Nel 1968, la pièce teatrale The Boys in the Band di Mart Crowley (1935-2020) segnò la storia della cultura omosessuale newyorkese: prima di allora, il tema dell’omosessualità maschile non era mai stato affrontato in maniera così esplicita. In particolare, l’opera di Crowley mostrava apertamente come essere omosessuale negli USA, in quel periodo e nella pur cosmopolita e avanguardista New York, corrispondesse a una ghettizzazione: gli omosessuali venivano arrestati in virtù delle loro abitudini sociali e sessuali, erano soggetti a continui controlli del reparto buoncostume della polizia e, in sostanza, erano costretti non solo alla dissimulazione ma anche alla solitudine.

Non che, nel 2020, le cose siano cambiate davvero molto, nonostante le molte conquiste civili fatte nel frattempo, le continue campagne di sensibilizzazione e un apparente sdoganamento dell’argomento, perché il problema dei pregiudizi nei confronti delle persone gay permane e, purtroppo, ne abbiamo notizia ogni giorno.

Quindi, l’adattamento per la tv di The Boys in the Band, prodotto da Netflix con il cast artistico che ha riportato l’opera a Broadway nel 2018, meritandosi un Tony Award per il miglior revival, ha una sua certa utilità: ricorda che niente cambia, mentre tutto cambia.

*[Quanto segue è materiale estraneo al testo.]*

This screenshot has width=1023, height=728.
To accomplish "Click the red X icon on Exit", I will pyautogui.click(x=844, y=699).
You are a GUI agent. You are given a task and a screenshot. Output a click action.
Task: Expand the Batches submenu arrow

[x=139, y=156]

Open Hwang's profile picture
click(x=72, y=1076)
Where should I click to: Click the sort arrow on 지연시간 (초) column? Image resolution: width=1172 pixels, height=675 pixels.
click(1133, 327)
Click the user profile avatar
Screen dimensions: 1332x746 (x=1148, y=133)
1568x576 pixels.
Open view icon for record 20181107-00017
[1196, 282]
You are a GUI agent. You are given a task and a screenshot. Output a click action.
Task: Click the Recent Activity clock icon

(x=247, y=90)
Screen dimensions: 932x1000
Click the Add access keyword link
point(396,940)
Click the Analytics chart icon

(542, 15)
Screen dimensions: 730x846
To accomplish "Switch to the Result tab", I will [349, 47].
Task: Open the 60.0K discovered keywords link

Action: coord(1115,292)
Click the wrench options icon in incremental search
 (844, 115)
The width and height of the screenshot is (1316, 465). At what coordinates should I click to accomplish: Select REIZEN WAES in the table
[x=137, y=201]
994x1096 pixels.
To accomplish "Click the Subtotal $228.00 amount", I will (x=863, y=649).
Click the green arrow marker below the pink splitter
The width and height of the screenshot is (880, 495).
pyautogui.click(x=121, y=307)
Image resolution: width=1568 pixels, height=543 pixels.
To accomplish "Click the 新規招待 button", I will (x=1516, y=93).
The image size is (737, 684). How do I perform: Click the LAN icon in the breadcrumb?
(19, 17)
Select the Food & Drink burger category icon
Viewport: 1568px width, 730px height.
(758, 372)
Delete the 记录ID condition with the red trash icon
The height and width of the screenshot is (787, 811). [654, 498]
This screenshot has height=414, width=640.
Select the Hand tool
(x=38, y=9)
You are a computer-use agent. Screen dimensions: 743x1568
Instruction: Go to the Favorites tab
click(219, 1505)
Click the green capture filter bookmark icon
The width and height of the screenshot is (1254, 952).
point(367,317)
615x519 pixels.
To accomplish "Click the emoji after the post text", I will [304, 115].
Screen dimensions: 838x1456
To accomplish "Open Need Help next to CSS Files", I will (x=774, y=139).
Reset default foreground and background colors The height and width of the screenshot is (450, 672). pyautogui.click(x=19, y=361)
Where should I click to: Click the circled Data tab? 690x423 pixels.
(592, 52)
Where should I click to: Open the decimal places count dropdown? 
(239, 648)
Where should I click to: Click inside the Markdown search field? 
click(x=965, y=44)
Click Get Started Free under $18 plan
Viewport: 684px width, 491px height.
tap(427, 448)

Eppure, è un prodotto irrimediabilmente datato e ho l’impressione che, probabilmente, al di fuori della scena newyorkese e, per estensione statunitense, rischi di avere un impatto sociale e artistico decisamente minore che in patria. I personaggi sono tipici di un contesto, incarnano stereotipi che appartengono a un luogo e a un’epoca precisi e, come tali, si esprimono e agiscono in maniera circoscritta, azzardo a dire estremamente georeferenziata.

In sostanza, è un datato dramma da camera, con tutti i pregi e i difetti del genere.